KNeighborsClassifier 0.772
LogisticRegression 0.778
LogisticRegression 0.774
LinearSVC 0.775
SVC 0.764
SVC 0.775
SVC 0.767
DecisionTreeClassifier 0.771


- Project 1 Result Table <br>

|No|Classifiers|Best Parameters|Original Score|PCA|
|:--|:-----------|:---------------|:-------------|:----------|
|1|KNN|k=18|0.774|0.772|
|2|Logistic Regression|c = 0.1, penalty = l2|0.801|0.778|
|3|Softmax Regression|c = 0.01|0.802|0.774|
|4|Linear SVM|c = 0.01|0.803|0.775|
|5|SVM with Kernel Linear|c=0.01|0.800|0.764| 
|6|SVM with Kernel RBF|c=1, gamma=0.1|0.800|0.775|
|7|SVM with Kernel Polynomial|degree=3, c=0.1|0.798|0.767|
|8|Decision Tree|depth=3|0.791|0.771|

- After using PCA to reduce dimensions, test score of each model is decrease from around **0.80** to around **0.77**.

## Task 6: Deep Learning

In [69]:
from keras.models import Sequential
from keras.layers import Dense
from keras.wrappers.scikit_learn import KerasClassifier

In [70]:
print(X_train.shape)

(3826, 31)


In [71]:
def create_model():
    model = Sequential()
    model.add(Dense(30, input_dim=31, activation="relu"))
    model.add(Dense(15, activation="relu"))
    model.add(Dense(10, activation="relu"))
    model.add(Dense(5, activation="relu"))
    model.add(Dense(1, activation='sigmoid'))
    
    model.compile(loss="mse", optimizer='adam', metrics=["accuracy"])
    return model

In [72]:
np.random.seed(10)
model = KerasClassifier(build_fn=create_model, verbose=0)

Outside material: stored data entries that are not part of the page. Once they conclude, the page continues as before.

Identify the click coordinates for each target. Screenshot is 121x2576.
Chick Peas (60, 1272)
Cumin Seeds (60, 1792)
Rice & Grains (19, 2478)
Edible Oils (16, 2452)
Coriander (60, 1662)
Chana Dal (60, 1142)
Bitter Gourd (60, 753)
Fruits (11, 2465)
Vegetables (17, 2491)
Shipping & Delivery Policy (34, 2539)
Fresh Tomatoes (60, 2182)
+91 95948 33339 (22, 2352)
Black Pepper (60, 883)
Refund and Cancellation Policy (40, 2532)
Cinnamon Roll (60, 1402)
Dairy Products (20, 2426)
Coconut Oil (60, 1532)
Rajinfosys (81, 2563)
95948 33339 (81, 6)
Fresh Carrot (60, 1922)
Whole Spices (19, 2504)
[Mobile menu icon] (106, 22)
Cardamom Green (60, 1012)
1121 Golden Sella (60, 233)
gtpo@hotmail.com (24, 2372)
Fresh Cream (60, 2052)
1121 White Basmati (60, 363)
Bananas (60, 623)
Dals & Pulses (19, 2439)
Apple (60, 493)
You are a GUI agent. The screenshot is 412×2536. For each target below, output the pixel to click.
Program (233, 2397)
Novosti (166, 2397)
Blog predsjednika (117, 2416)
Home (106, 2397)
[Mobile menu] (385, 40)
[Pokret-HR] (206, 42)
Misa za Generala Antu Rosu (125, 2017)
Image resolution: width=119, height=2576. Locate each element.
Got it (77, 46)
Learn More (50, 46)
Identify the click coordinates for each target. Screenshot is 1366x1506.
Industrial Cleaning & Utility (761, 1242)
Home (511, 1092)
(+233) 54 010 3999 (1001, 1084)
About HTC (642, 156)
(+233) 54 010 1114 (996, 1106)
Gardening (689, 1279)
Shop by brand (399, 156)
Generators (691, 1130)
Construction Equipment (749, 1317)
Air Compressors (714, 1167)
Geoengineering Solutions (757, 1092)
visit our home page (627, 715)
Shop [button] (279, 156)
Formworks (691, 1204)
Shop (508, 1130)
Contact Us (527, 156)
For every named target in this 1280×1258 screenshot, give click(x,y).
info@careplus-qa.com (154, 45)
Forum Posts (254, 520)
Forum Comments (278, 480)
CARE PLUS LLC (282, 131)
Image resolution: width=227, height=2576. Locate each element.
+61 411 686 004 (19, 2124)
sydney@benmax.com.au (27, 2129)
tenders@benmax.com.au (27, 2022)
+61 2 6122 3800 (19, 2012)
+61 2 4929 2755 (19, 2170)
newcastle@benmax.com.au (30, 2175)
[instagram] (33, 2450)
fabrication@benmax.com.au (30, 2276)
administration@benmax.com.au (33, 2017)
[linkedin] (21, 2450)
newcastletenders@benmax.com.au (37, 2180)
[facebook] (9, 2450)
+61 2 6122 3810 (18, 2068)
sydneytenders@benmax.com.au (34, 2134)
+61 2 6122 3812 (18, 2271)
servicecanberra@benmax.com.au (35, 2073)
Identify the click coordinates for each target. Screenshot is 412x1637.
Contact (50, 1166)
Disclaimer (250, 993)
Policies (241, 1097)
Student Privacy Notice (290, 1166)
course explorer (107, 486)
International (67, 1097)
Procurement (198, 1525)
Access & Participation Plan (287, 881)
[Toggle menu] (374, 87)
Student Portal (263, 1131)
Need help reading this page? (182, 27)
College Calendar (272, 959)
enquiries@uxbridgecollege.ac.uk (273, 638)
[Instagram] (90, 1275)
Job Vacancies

params = {'batch_size':[10, 20, 30, 40], 'epochs':[10, 50, 100]}
grid_search = GridSearchCV(estimator=model, param_grid=params, cv=5)

In [73]:
grid_search.fit(X_train, y_train)
grid_search.best_params_

{'batch_size': 30, 'epochs': 10}

In [74]:
batches = grid_search.best_params_['batch_size']
epochs = grid_search.best_params_['epochs']

In [75]:
model = grid_search.best_estimator_
model.fit(X_train, y_train)

<tensorflow.python.keras.callbacks.History at 0x21196cdc5c8>

In [76]:
y_train_pred = model.predict(X_train)
y_valid_pred = model.predict(X_valid)
y_test_pred = model.predict(X_test)

Instructions for updating:
Please use instead:* `np.argmax(model.predict(x), axis=-1)`,   if your model does multi-class classification   (e.g. if it uses a `softmax` last-layer activation).* `(model.predict(x) > 0.5).astype("int32")`,   if your model does binary classification   (e.g. if it uses a `sigmoid` last-layer activation).


In [77]:
print("Train score: {:.4f}".format(accuracy_score(y_train, y_train_pred)))
print("Validation score: {:.4f}".format(accuracy_score(y_valid, y_valid_pred)))
print("Test score: {:.4f}".format(accuracy_score(y_test, y_test_pred)))

Train score: 0.8082
Validation score: 0.8001
Test score: 0.7959


- Training the Neural Network using the original training dataset, we finally get the **test score: 0.7959**.